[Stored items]
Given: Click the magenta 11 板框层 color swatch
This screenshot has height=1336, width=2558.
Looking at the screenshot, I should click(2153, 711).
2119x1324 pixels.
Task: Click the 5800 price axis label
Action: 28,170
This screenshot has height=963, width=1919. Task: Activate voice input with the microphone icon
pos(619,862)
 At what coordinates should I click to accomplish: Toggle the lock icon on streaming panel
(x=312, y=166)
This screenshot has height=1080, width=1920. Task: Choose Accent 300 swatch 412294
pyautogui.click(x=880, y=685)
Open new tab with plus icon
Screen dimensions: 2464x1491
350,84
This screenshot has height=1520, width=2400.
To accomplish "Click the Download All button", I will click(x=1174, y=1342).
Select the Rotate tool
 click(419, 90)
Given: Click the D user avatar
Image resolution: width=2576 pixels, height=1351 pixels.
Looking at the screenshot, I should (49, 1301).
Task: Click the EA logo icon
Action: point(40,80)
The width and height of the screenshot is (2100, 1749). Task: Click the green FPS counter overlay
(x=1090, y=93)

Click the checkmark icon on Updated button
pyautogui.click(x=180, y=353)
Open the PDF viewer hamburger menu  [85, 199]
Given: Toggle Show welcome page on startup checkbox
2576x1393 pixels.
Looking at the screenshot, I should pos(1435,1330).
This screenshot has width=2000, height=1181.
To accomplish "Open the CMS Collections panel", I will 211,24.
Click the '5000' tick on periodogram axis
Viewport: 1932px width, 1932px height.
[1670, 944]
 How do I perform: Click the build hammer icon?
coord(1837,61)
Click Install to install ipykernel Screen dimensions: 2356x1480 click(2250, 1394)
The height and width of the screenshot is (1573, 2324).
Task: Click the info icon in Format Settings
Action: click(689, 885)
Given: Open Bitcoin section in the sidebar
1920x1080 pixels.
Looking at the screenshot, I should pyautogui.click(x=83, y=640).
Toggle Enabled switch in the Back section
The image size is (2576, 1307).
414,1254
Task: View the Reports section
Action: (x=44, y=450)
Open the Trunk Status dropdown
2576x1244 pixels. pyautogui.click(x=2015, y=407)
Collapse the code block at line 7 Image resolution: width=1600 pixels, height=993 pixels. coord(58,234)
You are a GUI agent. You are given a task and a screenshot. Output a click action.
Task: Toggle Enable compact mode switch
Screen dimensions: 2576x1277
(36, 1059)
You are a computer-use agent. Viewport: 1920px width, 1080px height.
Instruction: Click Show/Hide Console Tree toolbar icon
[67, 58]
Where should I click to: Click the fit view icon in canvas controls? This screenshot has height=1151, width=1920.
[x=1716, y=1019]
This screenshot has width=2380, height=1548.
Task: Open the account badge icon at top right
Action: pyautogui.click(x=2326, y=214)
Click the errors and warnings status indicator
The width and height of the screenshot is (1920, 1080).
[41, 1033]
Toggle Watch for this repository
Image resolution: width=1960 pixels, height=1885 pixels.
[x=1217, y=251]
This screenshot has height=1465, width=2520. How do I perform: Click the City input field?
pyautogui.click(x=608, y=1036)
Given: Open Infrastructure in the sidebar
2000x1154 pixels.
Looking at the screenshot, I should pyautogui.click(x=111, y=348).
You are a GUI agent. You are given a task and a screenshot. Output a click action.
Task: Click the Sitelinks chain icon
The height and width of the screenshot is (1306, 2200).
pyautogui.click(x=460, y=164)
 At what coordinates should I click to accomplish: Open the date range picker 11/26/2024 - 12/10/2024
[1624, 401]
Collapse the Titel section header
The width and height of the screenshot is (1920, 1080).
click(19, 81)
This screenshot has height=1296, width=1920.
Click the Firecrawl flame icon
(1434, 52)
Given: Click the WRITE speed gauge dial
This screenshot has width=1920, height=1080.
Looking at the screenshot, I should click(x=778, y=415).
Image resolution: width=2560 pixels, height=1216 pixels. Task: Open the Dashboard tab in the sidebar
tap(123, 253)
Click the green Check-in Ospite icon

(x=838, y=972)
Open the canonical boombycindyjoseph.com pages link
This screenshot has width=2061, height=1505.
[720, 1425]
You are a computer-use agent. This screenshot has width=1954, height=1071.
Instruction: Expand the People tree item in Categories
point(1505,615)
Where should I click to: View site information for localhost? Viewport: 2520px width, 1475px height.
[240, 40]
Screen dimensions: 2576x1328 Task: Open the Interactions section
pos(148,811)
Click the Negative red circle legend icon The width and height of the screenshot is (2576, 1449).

▶ [EXERCISE GOAL]:
The records above should be restated word for word in their entirety.

▶ [FINISHED EXERCISE]:
Given: Click the magenta 11 板框层 color swatch
This screenshot has height=1336, width=2558.
Looking at the screenshot, I should click(2153, 711).
2119x1324 pixels.
Task: Click the 5800 price axis label
Action: 28,170
This screenshot has height=963, width=1919. Task: Activate voice input with the microphone icon
pos(619,862)
 At what coordinates should I click to accomplish: Toggle the lock icon on streaming panel
(x=312, y=166)
This screenshot has height=1080, width=1920. Task: Choose Accent 300 swatch 412294
pyautogui.click(x=880, y=685)
Open new tab with plus icon
Screen dimensions: 2464x1491
350,84
This screenshot has height=1520, width=2400.
To accomplish "Click the Download All button", I will click(x=1174, y=1342).
Select the Rotate tool
 click(419, 90)
Given: Click the D user avatar
Image resolution: width=2576 pixels, height=1351 pixels.
Looking at the screenshot, I should (49, 1301).
Task: Click the EA logo icon
Action: point(40,80)
The width and height of the screenshot is (2100, 1749). Task: Click the green FPS counter overlay
(x=1090, y=93)

Click the checkmark icon on Updated button
pyautogui.click(x=180, y=353)
Open the PDF viewer hamburger menu  [85, 199]
Given: Toggle Show welcome page on startup checkbox
2576x1393 pixels.
Looking at the screenshot, I should pos(1435,1330).
This screenshot has width=2000, height=1181.
To accomplish "Open the CMS Collections panel", I will 211,24.
Click the '5000' tick on periodogram axis
Viewport: 1932px width, 1932px height.
[1670, 944]
 How do I perform: Click the build hammer icon?
coord(1837,61)
Click Install to install ipykernel Screen dimensions: 2356x1480 click(2250, 1394)
The height and width of the screenshot is (1573, 2324).
Task: Click the info icon in Format Settings
Action: click(689, 885)
Given: Open Bitcoin section in the sidebar
1920x1080 pixels.
Looking at the screenshot, I should pyautogui.click(x=83, y=640).
Toggle Enabled switch in the Back section
The image size is (2576, 1307).
414,1254
Task: View the Reports section
Action: (x=44, y=450)
Open the Trunk Status dropdown
2576x1244 pixels. pyautogui.click(x=2015, y=407)
Collapse the code block at line 7 Image resolution: width=1600 pixels, height=993 pixels. coord(58,234)
You are a GUI agent. You are given a task and a screenshot. Output a click action.
Task: Toggle Enable compact mode switch
Screen dimensions: 2576x1277
(36, 1059)
You are a computer-use agent. Viewport: 1920px width, 1080px height.
Instruction: Click Show/Hide Console Tree toolbar icon
[67, 58]
Where should I click to: Click the fit view icon in canvas controls? This screenshot has height=1151, width=1920.
[x=1716, y=1019]
This screenshot has width=2380, height=1548.
Task: Open the account badge icon at top right
Action: pyautogui.click(x=2326, y=214)
Click the errors and warnings status indicator
The width and height of the screenshot is (1920, 1080).
[41, 1033]
Toggle Watch for this repository
Image resolution: width=1960 pixels, height=1885 pixels.
[x=1217, y=251]
This screenshot has height=1465, width=2520. How do I perform: Click the City input field?
pyautogui.click(x=608, y=1036)
Given: Open Infrastructure in the sidebar
2000x1154 pixels.
Looking at the screenshot, I should pyautogui.click(x=111, y=348).
You are a GUI agent. You are given a task and a screenshot. Output a click action.
Task: Click the Sitelinks chain icon
The height and width of the screenshot is (1306, 2200).
pyautogui.click(x=460, y=164)
 At what coordinates should I click to accomplish: Open the date range picker 11/26/2024 - 12/10/2024
[1624, 401]
Collapse the Titel section header
The width and height of the screenshot is (1920, 1080).
click(19, 81)
This screenshot has height=1296, width=1920.
Click the Firecrawl flame icon
(1434, 52)
Given: Click the WRITE speed gauge dial
This screenshot has width=1920, height=1080.
Looking at the screenshot, I should click(x=778, y=415).
Image resolution: width=2560 pixels, height=1216 pixels. Task: Open the Dashboard tab in the sidebar
tap(123, 253)
Click the green Check-in Ospite icon

(x=838, y=972)
Open the canonical boombycindyjoseph.com pages link
This screenshot has width=2061, height=1505.
[720, 1425]
You are a computer-use agent. This screenshot has width=1954, height=1071.
Instruction: Expand the People tree item in Categories
point(1505,615)
Where should I click to: View site information for localhost? Viewport: 2520px width, 1475px height.
[240, 40]
Screen dimensions: 2576x1328 Task: Open the Interactions section
pos(148,811)
Click the Negative red circle legend icon The width and height of the screenshot is (2576, 1449).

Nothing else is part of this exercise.